__What the exercise asks__
From the line with "Task: Open the 구분 dropdown in parameter panel" through the last line of the records below, both ends included, transcribe only those lines, exactly, and omit the pictures.

━━━━━━━━━━━━━━━━

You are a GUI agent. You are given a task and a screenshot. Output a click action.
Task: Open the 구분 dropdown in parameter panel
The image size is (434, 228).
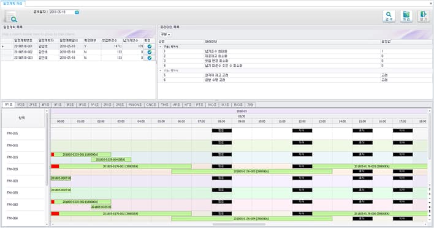pyautogui.click(x=166, y=34)
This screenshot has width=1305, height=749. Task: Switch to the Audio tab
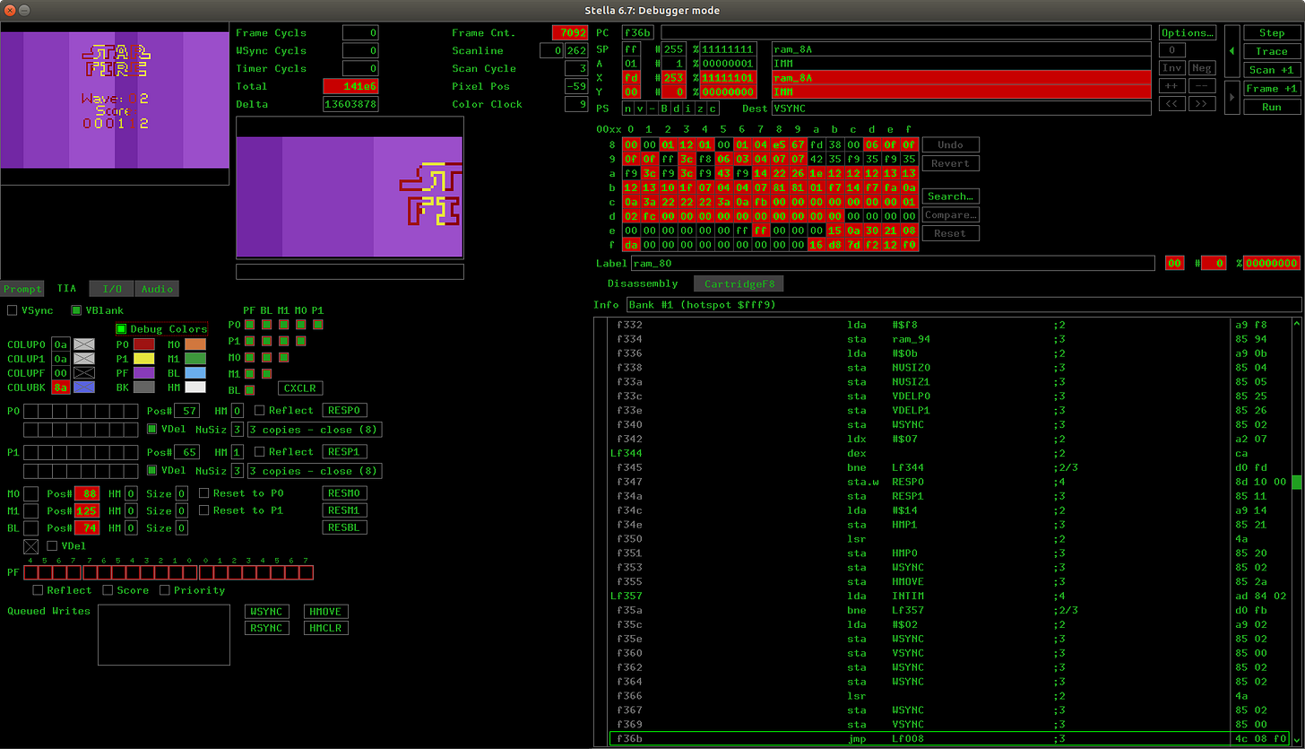[157, 289]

━━━━━━━━━━━━━━━━

__Answer space__
Task: Open the 구분 dropdown in parameter panel
The image size is (434, 228).
pyautogui.click(x=166, y=34)
This screenshot has width=1305, height=749. Task: Switch to the Audio tab
[157, 289]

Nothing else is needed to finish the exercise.